O mesmo é dizer, sobre a ponderação acerca da existência de um interesse superior aos interesses que se visa proteger com o dever de sigilo profissional.


E, estritamente de acordo com os elementos que foram colocados à nossa disposição, parece-nos que, no caso vertente, não houve audição prévia da Ordem dos Advogados, nos termos do disposto no artigo 135º n.ºs 3 e 4 do CPP, o que constitui uma irregularidade a invocar nos autos nos termos gerais de direito.


Sem prejuízo do exposto, sempre diremos o seguinte.

A decisão sobre o interesse preponderante é uma decisão de ponderação de diversos valores constitucionais em conflito e, portanto, por natureza, uma decisão jurisdicional, não cabendo à Ordem dirimir esse conflito de interesses.


Questão diversa é a de saber se o Parecer da Ordem tem, ou não, natureza vinculativa.

E, tem-se entendido que a vinculação dos Tribunais a uma decisão prévia da Ordem dos Advogados em matéria de natureza constitucional não se compadece com a independência dos Tribunais, nem com o princípio da prossecução da verdade material e encurta de forma inadmissível as garantias da defesa.
 

Contudo, sempre caberá ao Senhor Advogado consulente ponderar os valores aqui em causa, no caso, por um lado, o interesse constitucional de administração da justiça, mais precisamente a penal, que assume sempre uma relevância de última ratio e, do outro, a consagração constitucional e acesso ao direito, decorrente do artigo 20º da Constituição que implica, entre outras coisas, o dever de sigilo profissional.

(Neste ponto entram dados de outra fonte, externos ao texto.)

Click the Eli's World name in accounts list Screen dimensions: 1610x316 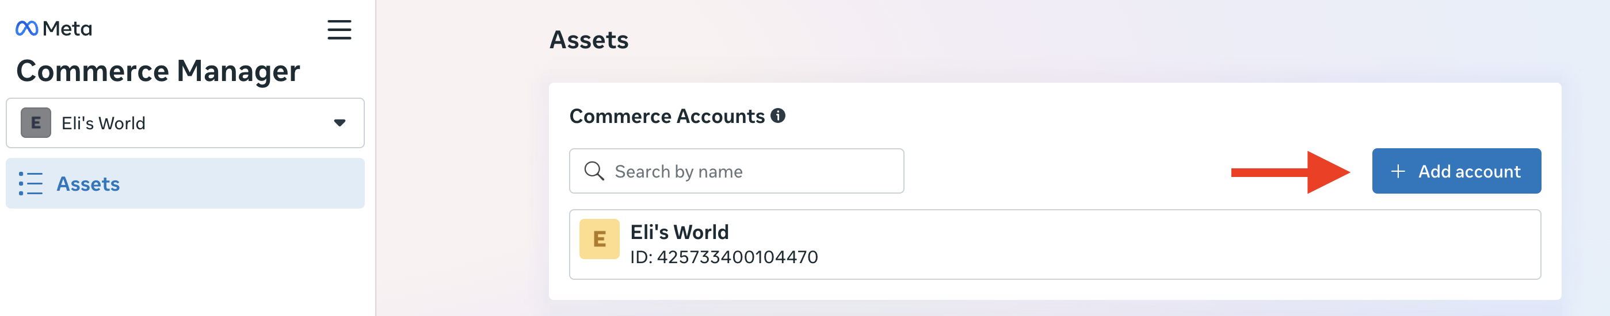pos(679,232)
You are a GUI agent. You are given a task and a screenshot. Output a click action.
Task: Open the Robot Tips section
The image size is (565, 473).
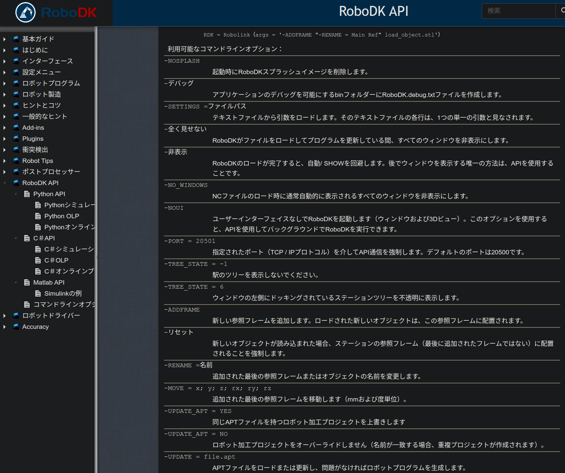(38, 161)
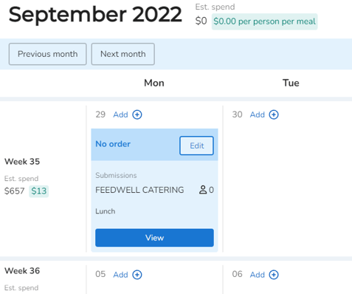352x294 pixels.
Task: Select the Tue column header
Action: point(291,83)
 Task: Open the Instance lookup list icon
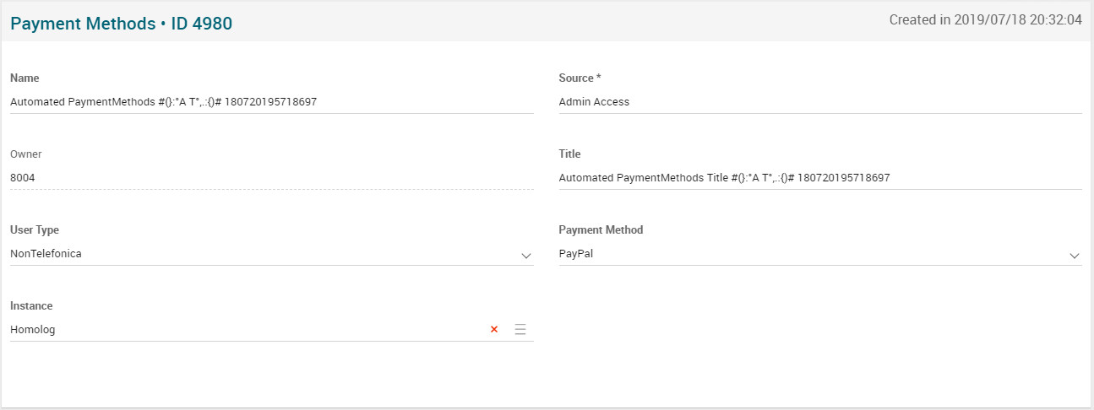coord(520,330)
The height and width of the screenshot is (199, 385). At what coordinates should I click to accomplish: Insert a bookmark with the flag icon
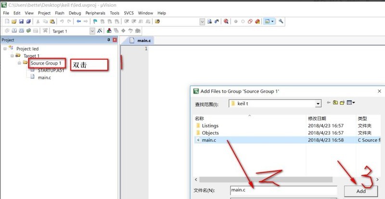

A plenitude de um Estado de Direito Democrático, consagrado no artigo 2º da Constituição, não só exige um poder judicial independente, como tem subjacente o exercício de uma advocacia livre e responsável, sendo ambas a face da mesma moeda, que é o exercício dos direitos de cidadania.


Assim, caberá ao Senhor Advogado consulente ponderar os interesses em conflito e optar por prestar, ou não, depoimento nos autos.

Caso o Senhor Advogado consulente opte por não prestar depoimento nos autos, poderá, isto em termos abstractos, incorrer nos ilícitos previstos nos artigos 360º n.º 2 e 367º do Código Penal.


É este, s.m.o., o nosso entendimento sobre a questão que nos foi colocada.



Notifique-se.


Lisboa, 30 de Outubro de 2013.


O Vice-Presidente do Conselho Distrital de Lisboa

(por delegação de poderes de 20 de Janeiro de 2011)

 
António Neves Laranjeira 



[1] Bastonário Dr. Augusto Lopes Cardoso, in “Do segredo profissional na Advocacia”, Centro Editor Livreiro da Ordem dos Advogados, 1998, p. 17.

[2] Também aplicável ao processo civil, por remissão do artigo 417º n.º 4 do CPC.